The company was formed by veterans of SpaceX and Wall Street, and uses that company’s philosophy of building as much of the rocket in-house as possible. That rocket is also more powerful than Rocket Lab’s, aiming for bigger payloads, and is designed with a very simple launchpad arrangement, so that it can launch from practically anywhere there is a concrete pad and do it quickly.
ABL now has about 105 employees, with about 90,000 square feet of space in several buildings in El Segundo, as well as testing facilities at Edwards Air Force Base and at Spaceport America in New Mexico. “We can build and ship a launch vehicle about every 30 days, based on infrastructure we have now,” Piemont said. “We’re tracking towards eight or nine [rockets] a year based on existing infrastructure.”

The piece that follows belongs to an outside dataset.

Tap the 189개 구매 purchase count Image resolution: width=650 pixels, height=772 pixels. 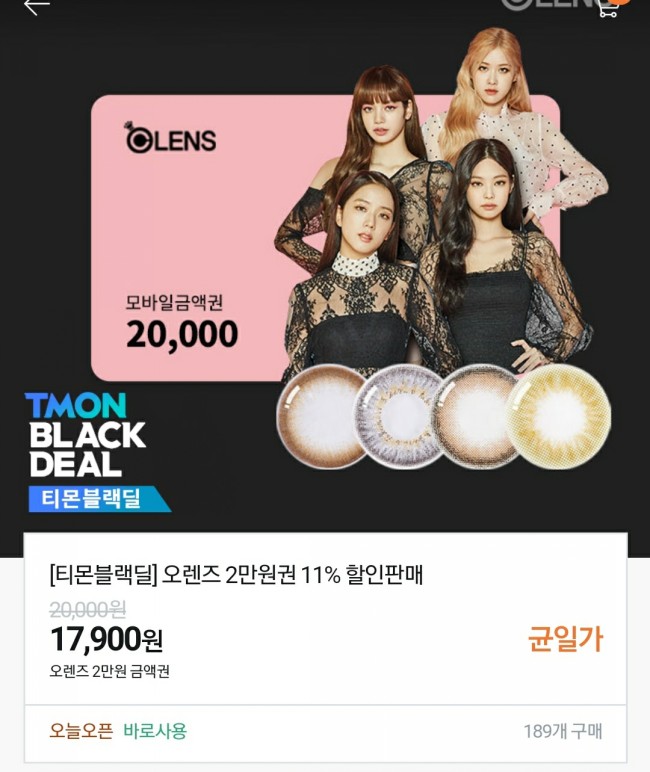point(563,731)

While ABL has significant contracts and relationships with the Pentagon, Piemont said the company’s customer pipeline is 60% private, or commercial, versus 40% government payloads. The company has customers lined up to launch payloads on its first few missions, although ABL may fly mass simulators, which are often a slab of concrete to represent a spacecraft’s weight, for the first RS1 launch.
By my count, this makes seven new rocket companies — Virgin Orbit, Firefly, Astra, Relativity Space, Aevum, ABL Space, and Blue Origin — all planning their inaugural launches in ’21. The competition for business thus should be very fierce, which is all to the good, as it will encourage these companies to all find ways to cut costs.